* Given request: Write out the data again from the line that contains "You are a GUI" through the line that contains "click(x=149, y=192)", both included, with the requests kept and the pictures left out. Scale every coordinate in the answers by 0.6 and round each to a whole number, halves up.

* Stored rows:
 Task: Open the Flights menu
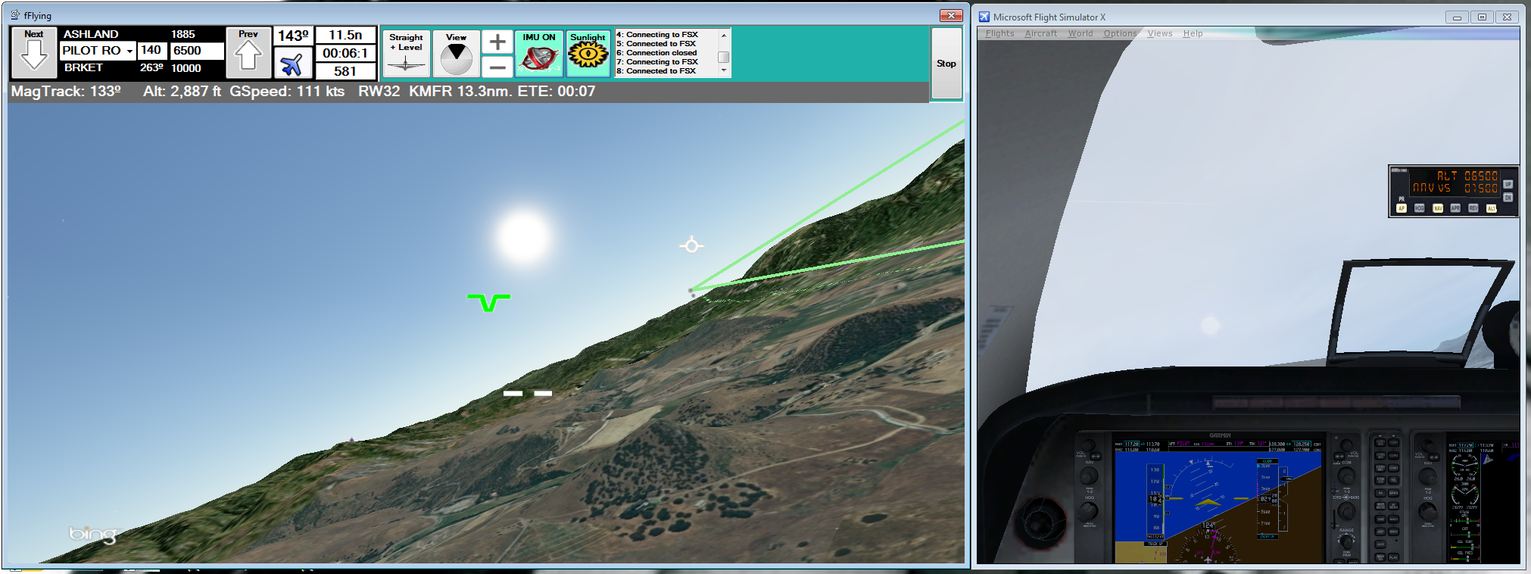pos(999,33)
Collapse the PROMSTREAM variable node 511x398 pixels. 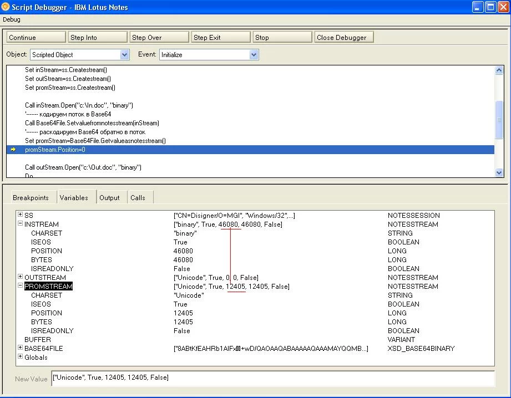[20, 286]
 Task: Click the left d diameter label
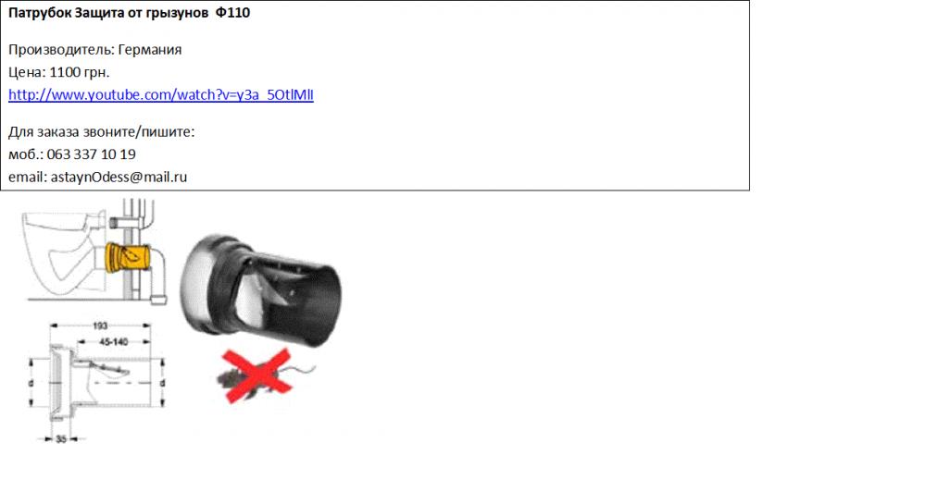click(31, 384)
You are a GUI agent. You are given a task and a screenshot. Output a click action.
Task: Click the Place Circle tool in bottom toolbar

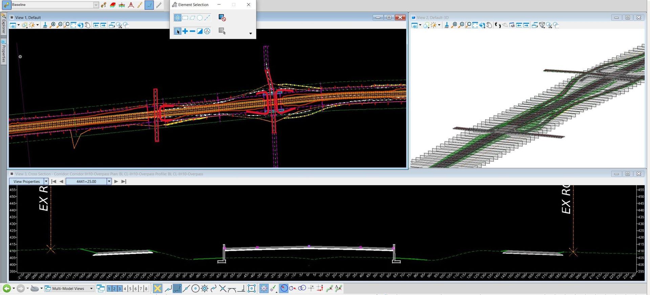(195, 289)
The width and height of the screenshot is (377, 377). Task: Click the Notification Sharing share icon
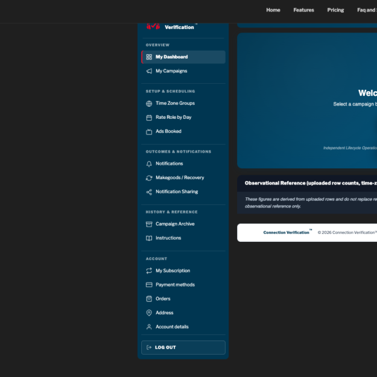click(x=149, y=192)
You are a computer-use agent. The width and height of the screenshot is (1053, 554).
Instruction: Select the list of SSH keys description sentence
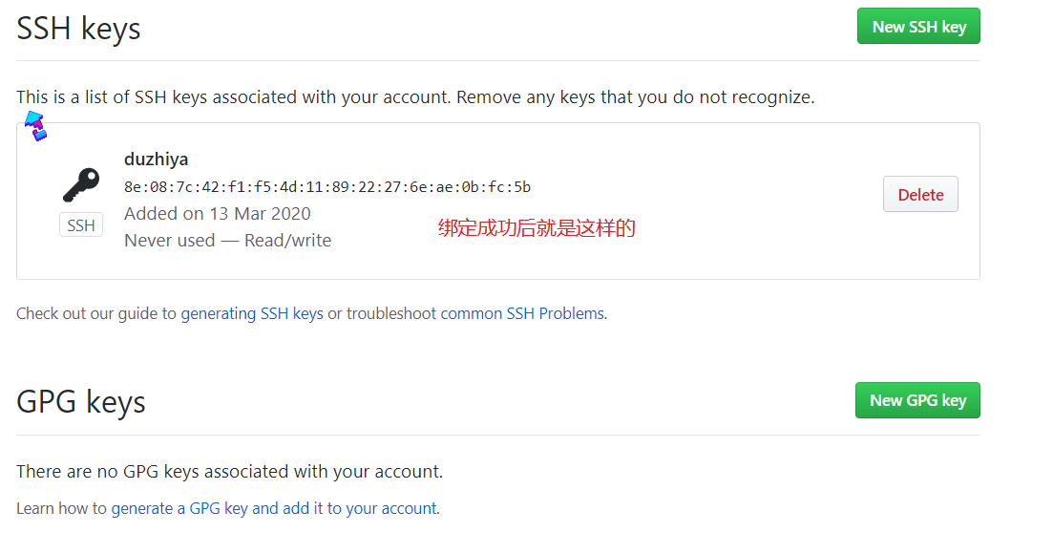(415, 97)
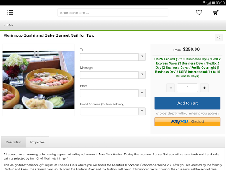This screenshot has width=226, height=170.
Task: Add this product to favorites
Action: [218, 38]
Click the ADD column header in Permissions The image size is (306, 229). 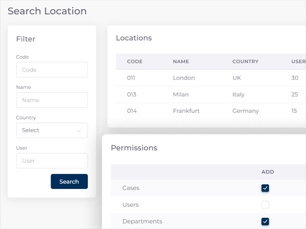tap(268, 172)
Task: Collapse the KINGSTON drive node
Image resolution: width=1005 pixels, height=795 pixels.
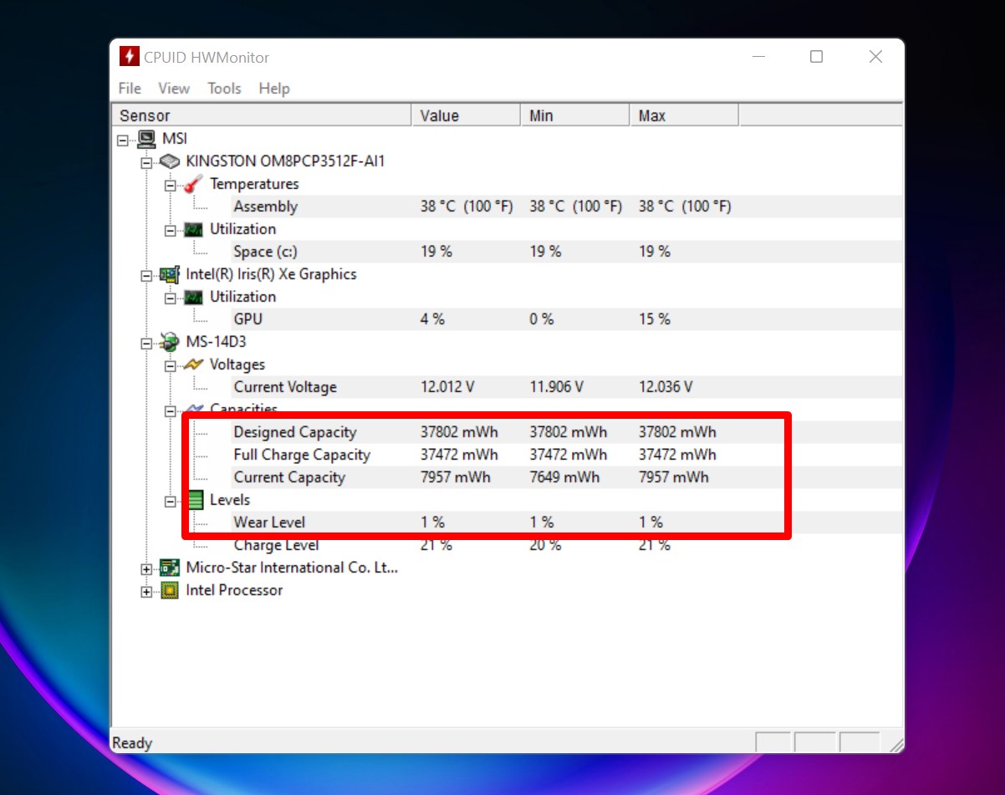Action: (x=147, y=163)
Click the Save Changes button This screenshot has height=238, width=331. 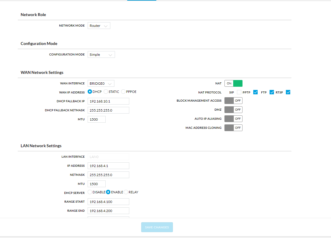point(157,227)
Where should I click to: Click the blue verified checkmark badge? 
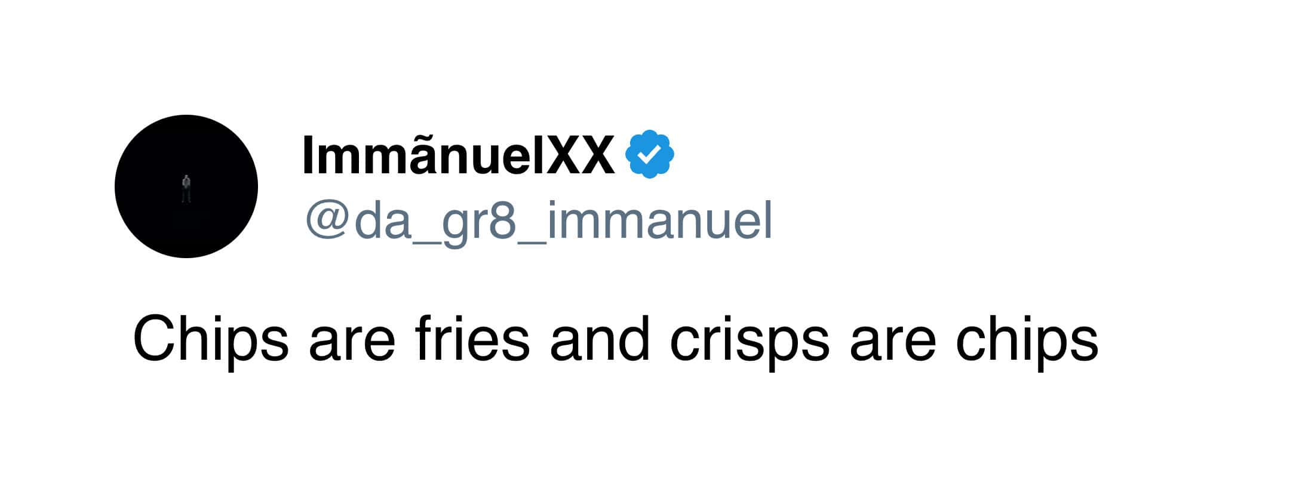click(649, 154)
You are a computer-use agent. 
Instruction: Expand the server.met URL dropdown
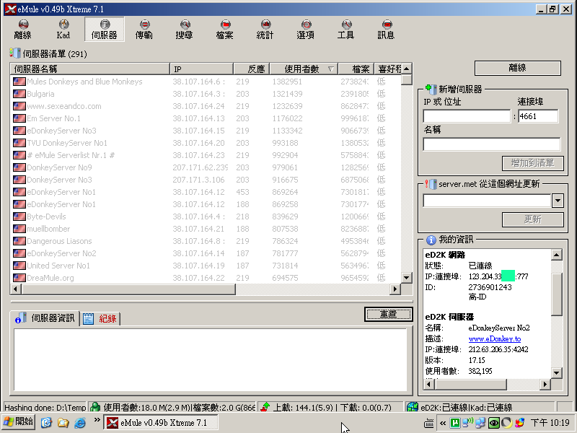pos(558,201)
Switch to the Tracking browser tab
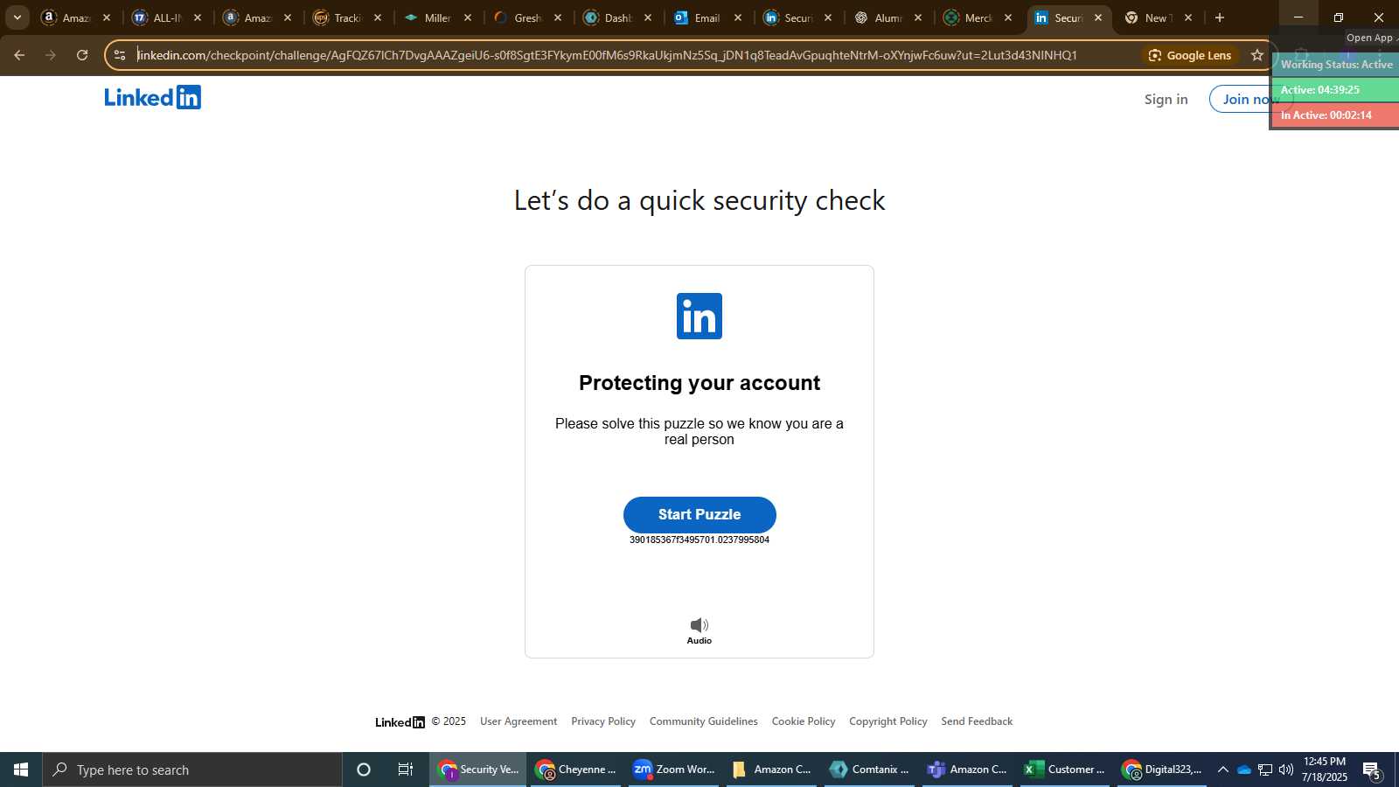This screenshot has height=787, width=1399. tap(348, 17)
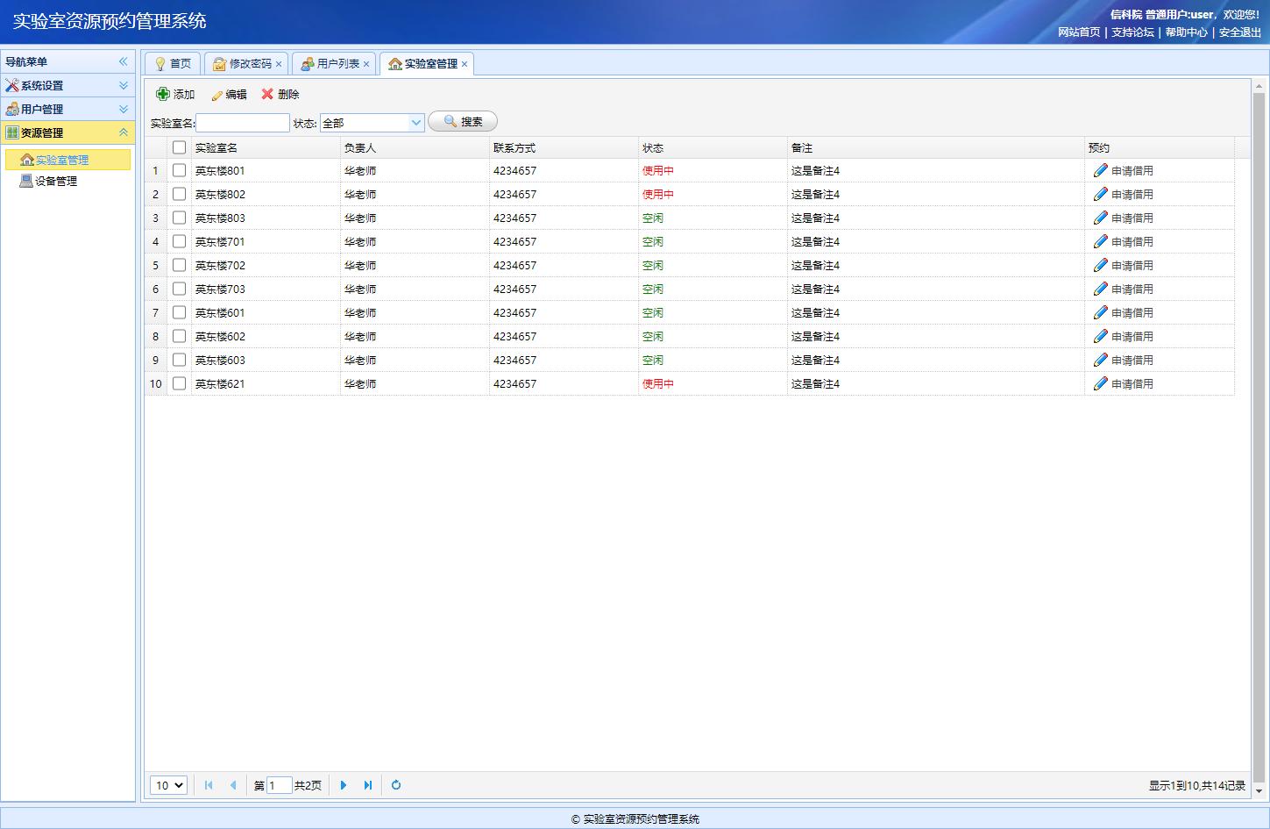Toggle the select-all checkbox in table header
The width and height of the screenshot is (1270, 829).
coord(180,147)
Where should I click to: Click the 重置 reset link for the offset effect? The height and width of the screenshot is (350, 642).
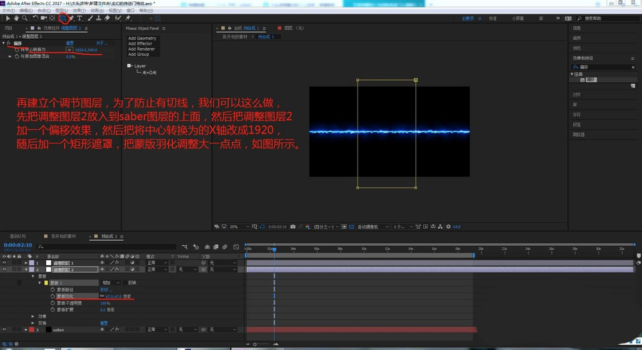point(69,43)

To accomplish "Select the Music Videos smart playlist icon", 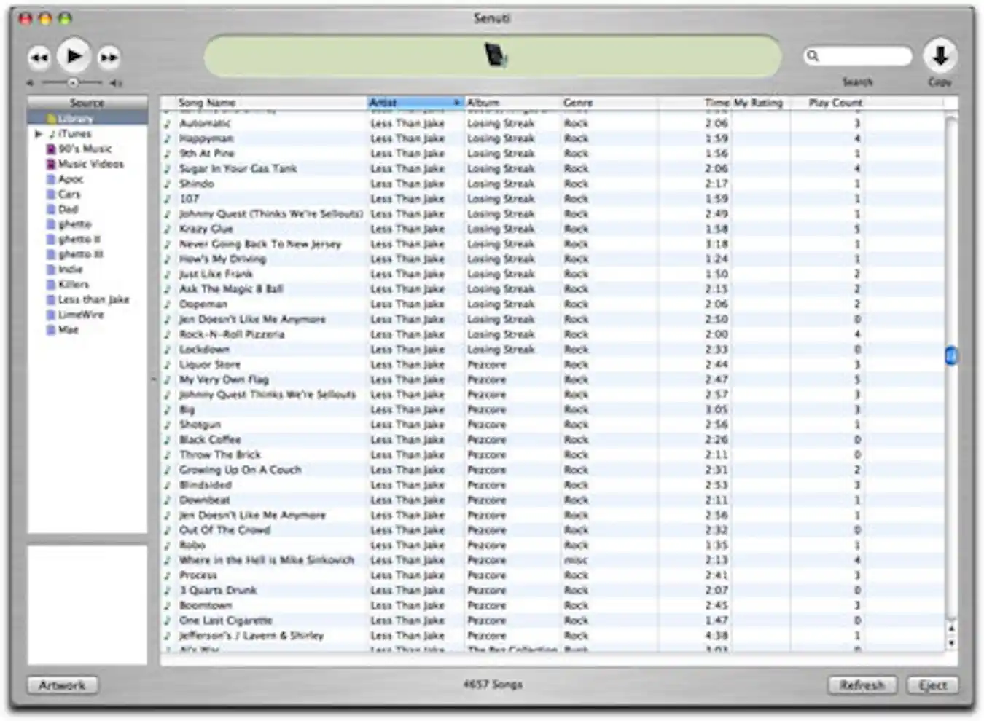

* Correct response:
You are a GUI agent. You are given a task and a screenshot. Output a click action.
Task: Click the Place Circle tool in bottom toolbar

(117, 173)
The width and height of the screenshot is (377, 377). Task: Click the Notification Sharing share icon
click(x=89, y=115)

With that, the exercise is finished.